The recent subtype classification of HMPV A2 strains is not uniform among researchers. Here, we analyzed 161 full-genome sequences of HMPV strains, and the results show that the HMPV subtype A2b is divided into two subtypes that can appropriately be called A2b1 and A2b2. The HMPV A2b
180nt-dup and A2b
111nt-dup strains, which are now the predominant HMPV strains, were found to belong to the HMPV subtype A2b2; therefore, HMPV strains belonging to the subtype A2b2 are likely to be continuously detected for several years, if not longer [
32]. Thus, a unified classification for the HMPV subtype A2 strains is important for future HMPV surveillance and epidemiological studies.
5. Conclusions
HMPV is currently divided into five agreed-upon subtypes: A1, A2a, A2b, B1, and B2. In 2012, the novel HMPV subtypes A2c, A2b1, and A2b2 were proposed based on phylogenetic analyses using a short region of the F gene and limited numbers of HMPV strains [
22,
23]. Recently, individual researchers have used different methods and gene regions or lengths when describing new subtypes, such as A2c, A2b1, and A2b2 [
31,
33,
34,
35,
36]. However, a genome-wide phylogenetic and evolutionary analysis of recently proposed novel HMPV subtypes (A2c, A2b1, and A2b2) has not yet been performed, and detailed phylogenetic and evolutionary relationships between these subtypes are still unclear.

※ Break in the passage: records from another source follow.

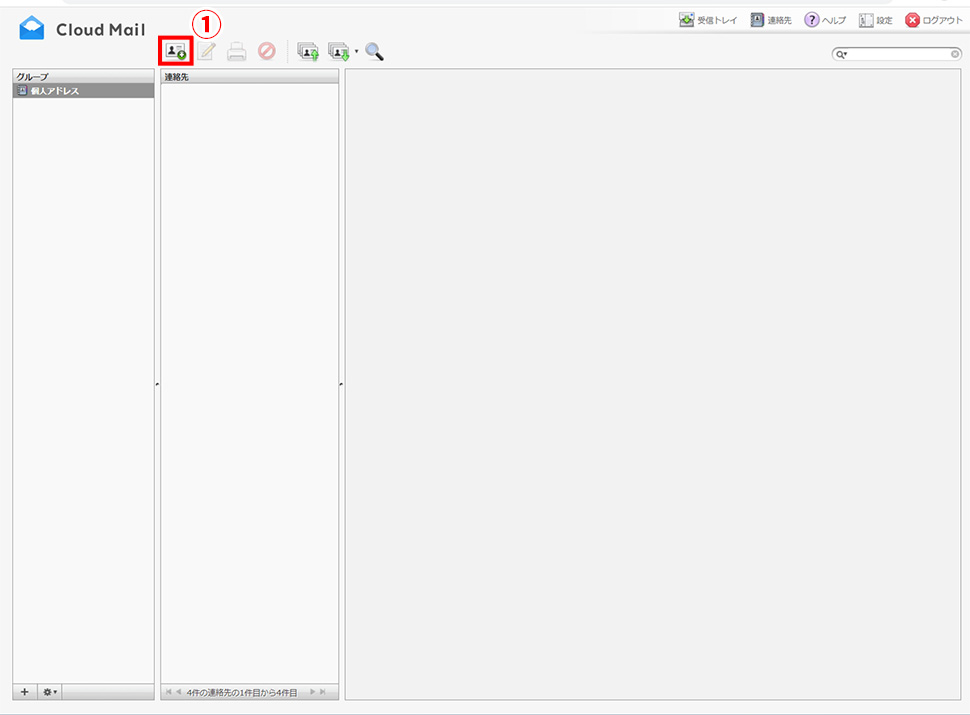The image size is (970, 715).
Task: Open the search options dropdown in search box
Action: (x=842, y=55)
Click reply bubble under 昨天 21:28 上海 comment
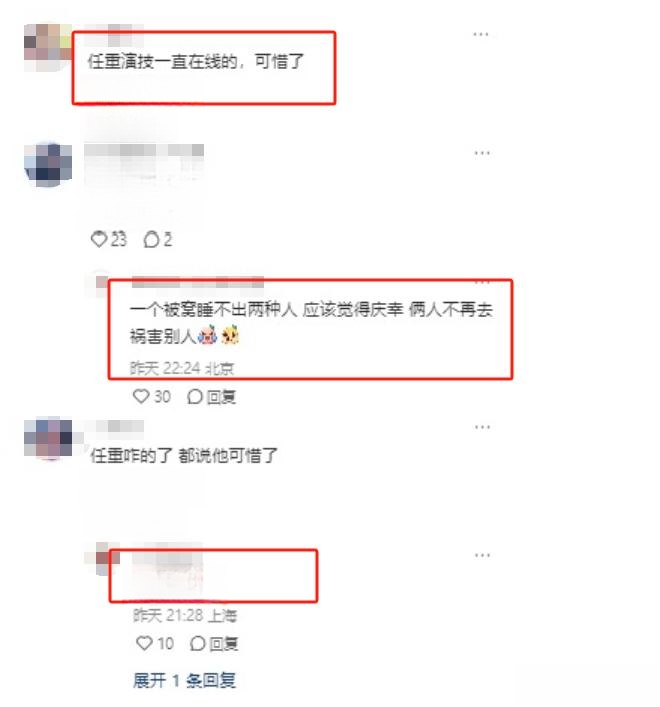The image size is (660, 707). 197,643
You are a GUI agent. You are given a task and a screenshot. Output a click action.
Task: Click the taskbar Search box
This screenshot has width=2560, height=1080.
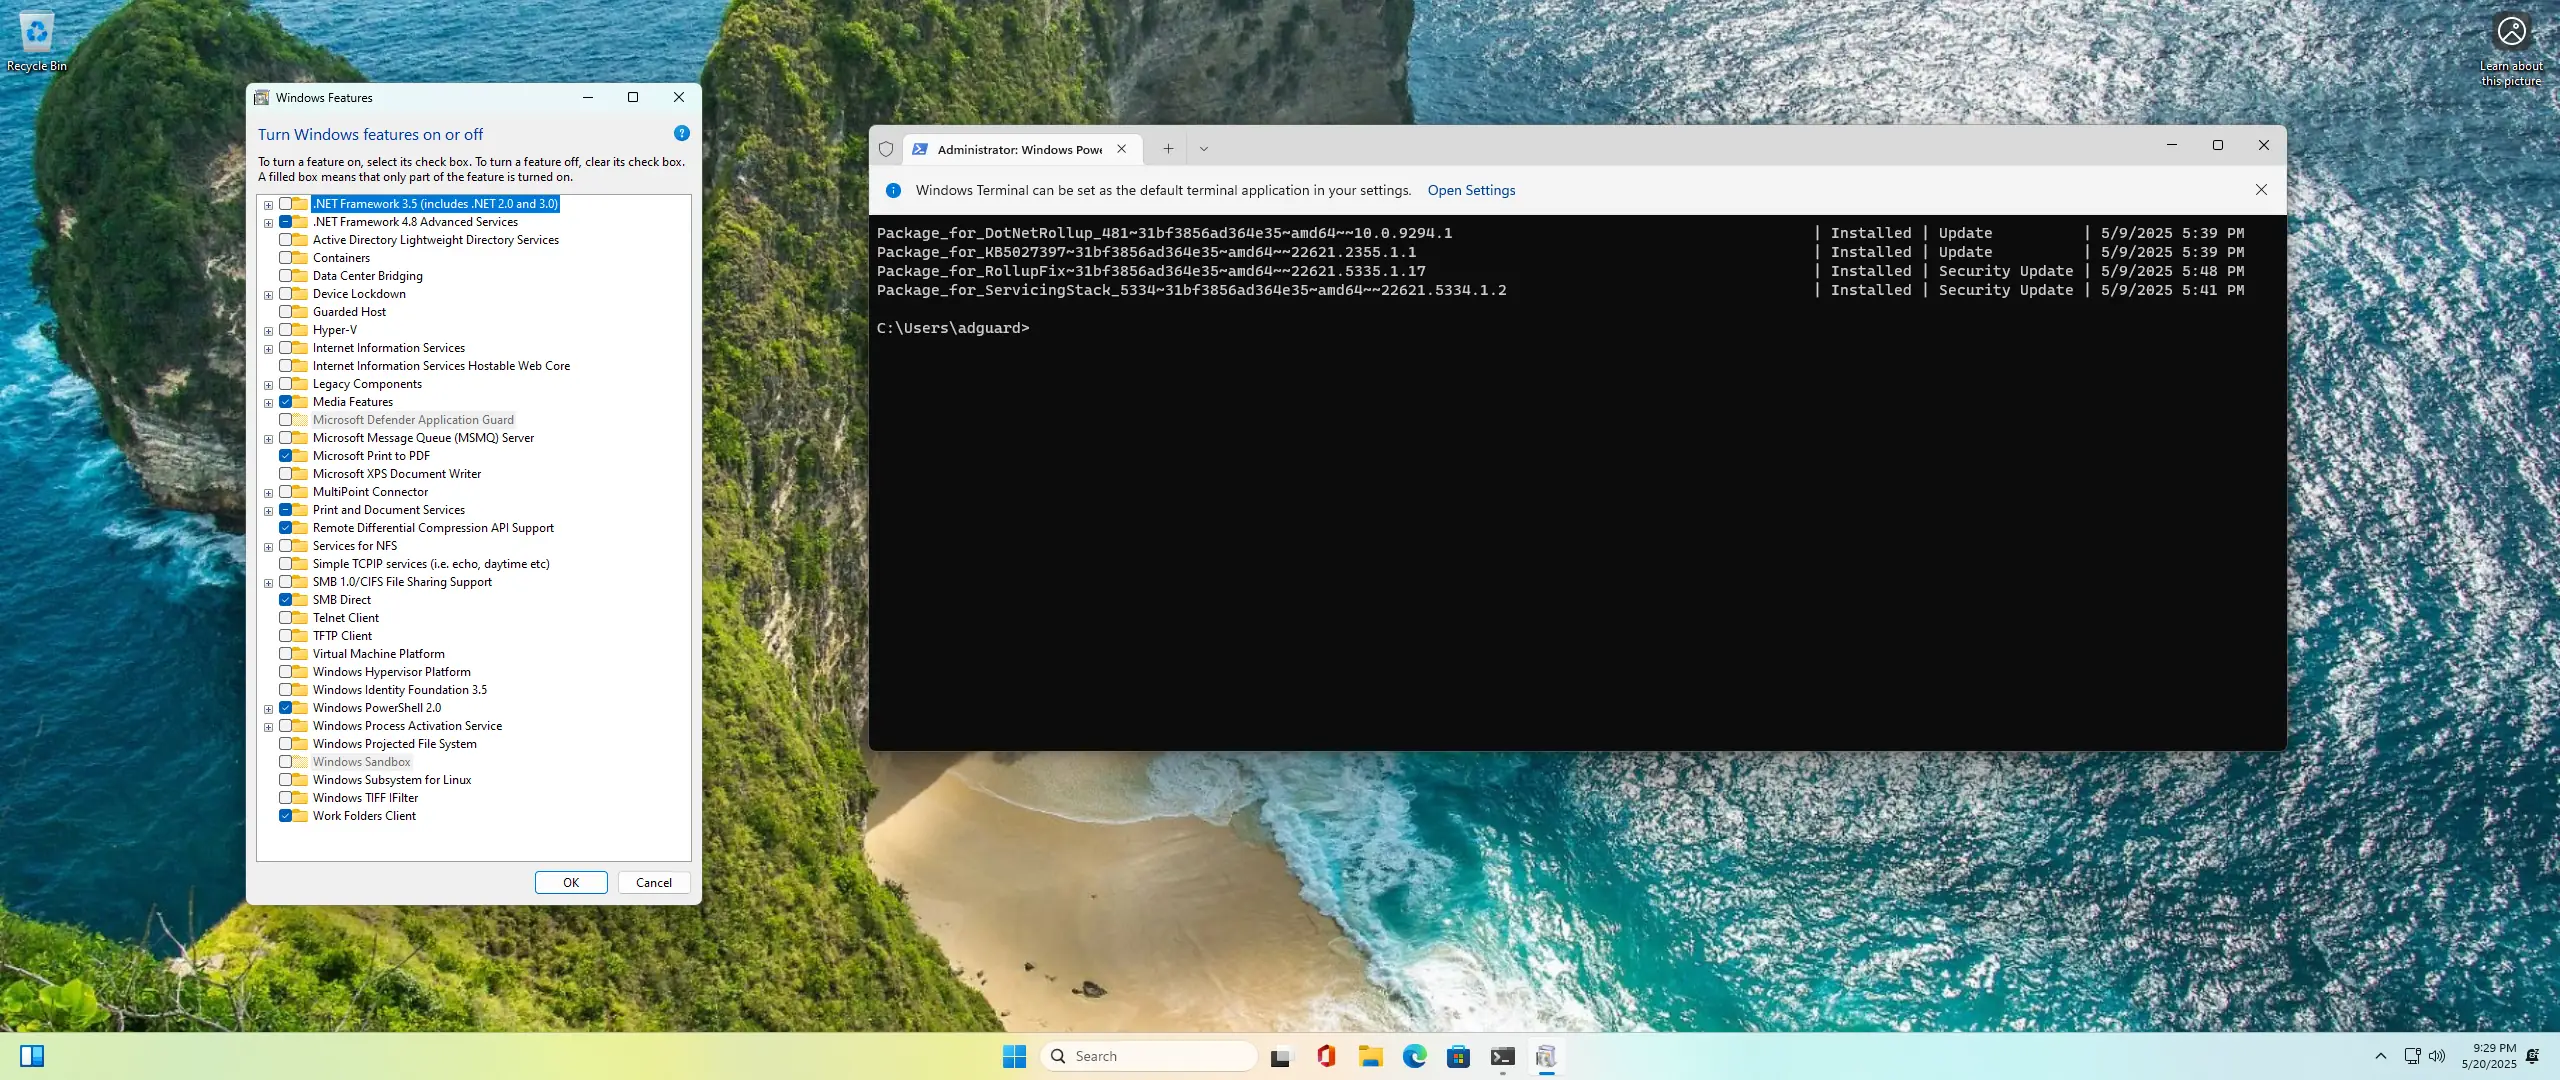pos(1150,1056)
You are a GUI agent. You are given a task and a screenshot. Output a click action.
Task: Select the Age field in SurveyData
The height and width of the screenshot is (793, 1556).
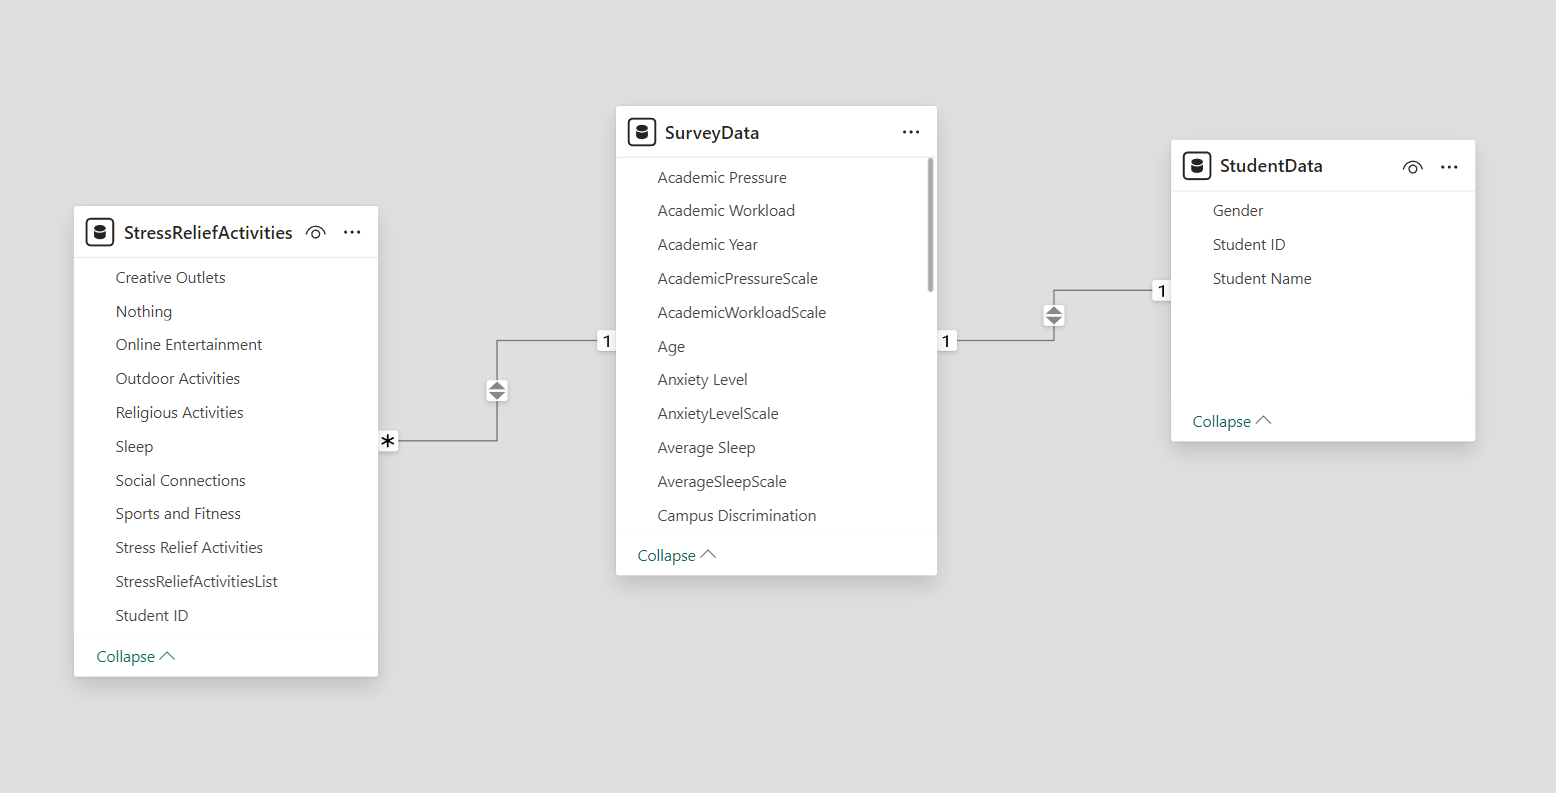(x=671, y=346)
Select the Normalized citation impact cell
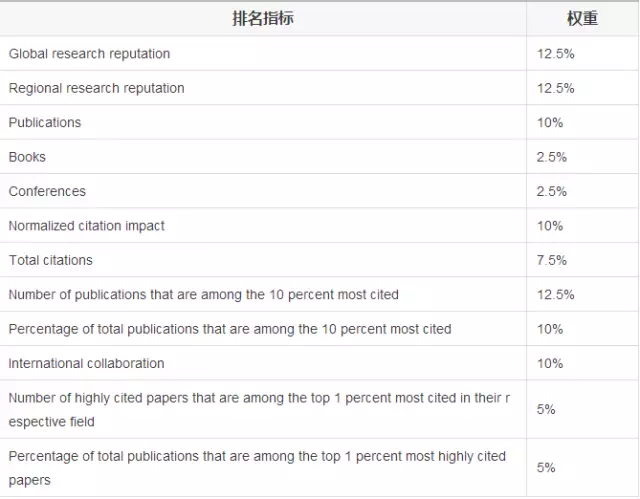The height and width of the screenshot is (499, 640). (x=87, y=226)
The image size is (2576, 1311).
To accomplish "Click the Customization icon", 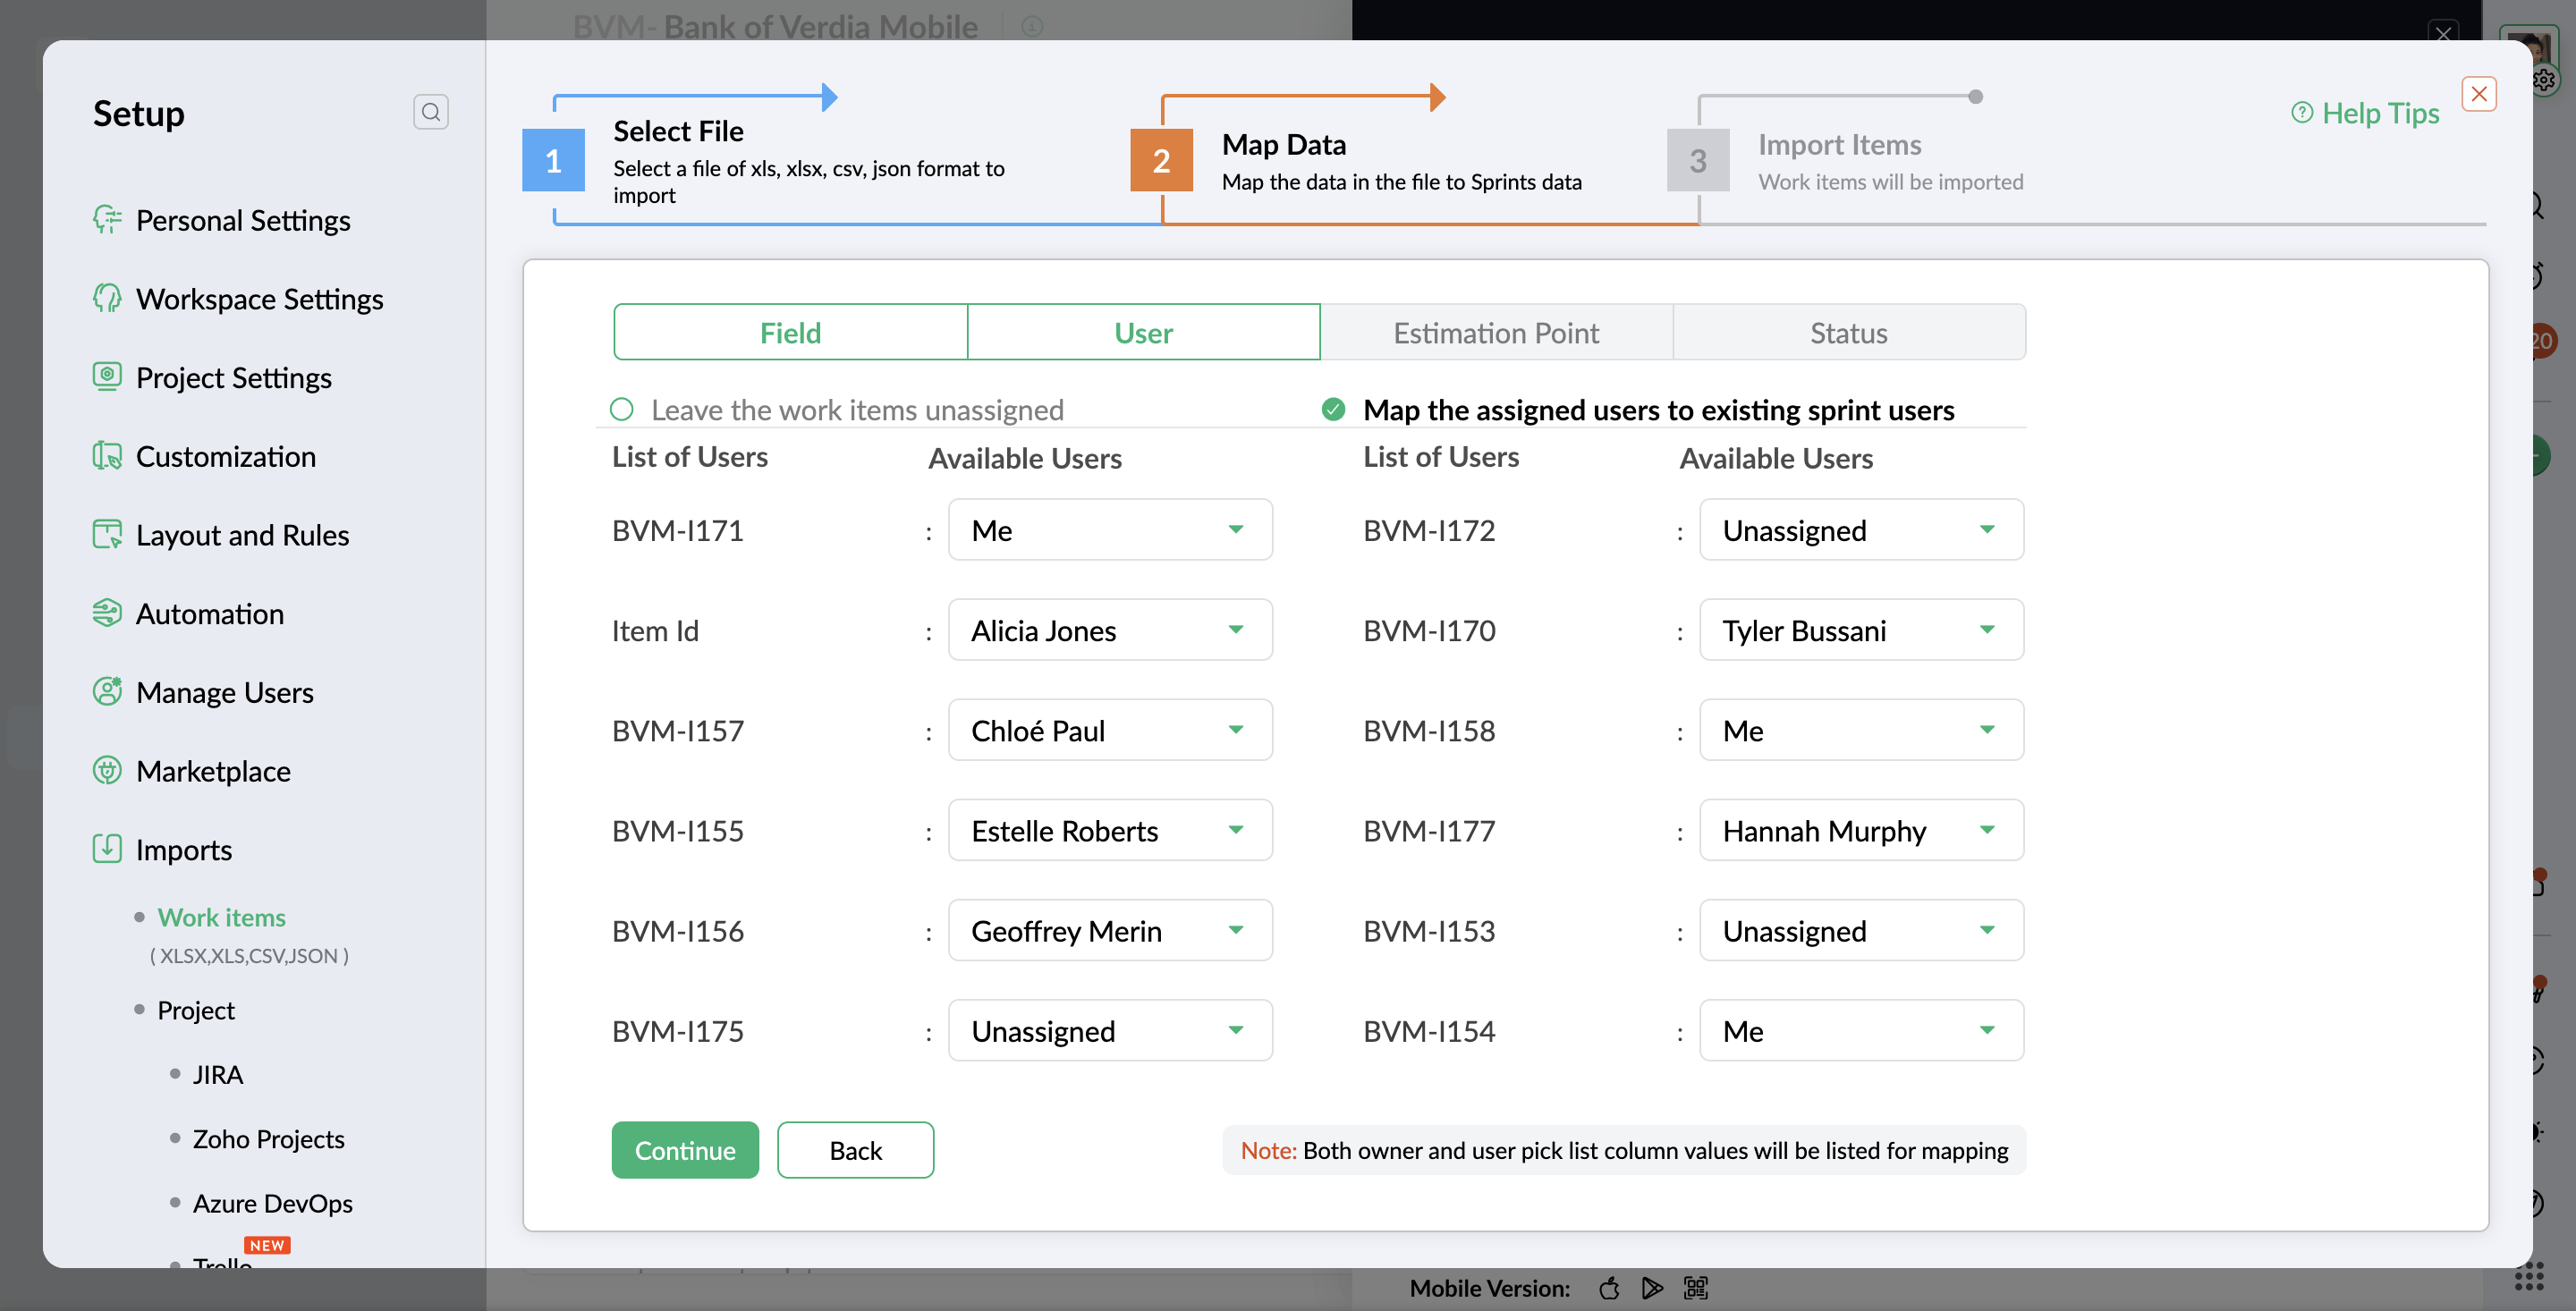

The present study conducted a genome-wide phylogenetic and evolutionary analysis of 161 HMPV strains and demonstrated that HMPV A2b strains were divided into two distinct subtypes, A2b1 and A2b2, as proposed by Regev et al. in 2012 [
23]. In addition, our data also demonstrated that the HMPV subtypes A2b2 and A2c are separate descriptions indicating the same subtype. These findings are essential for the unified classification of HMPV subtype A2 strains, which is important for future HMPV surveillance and epidemiological studies.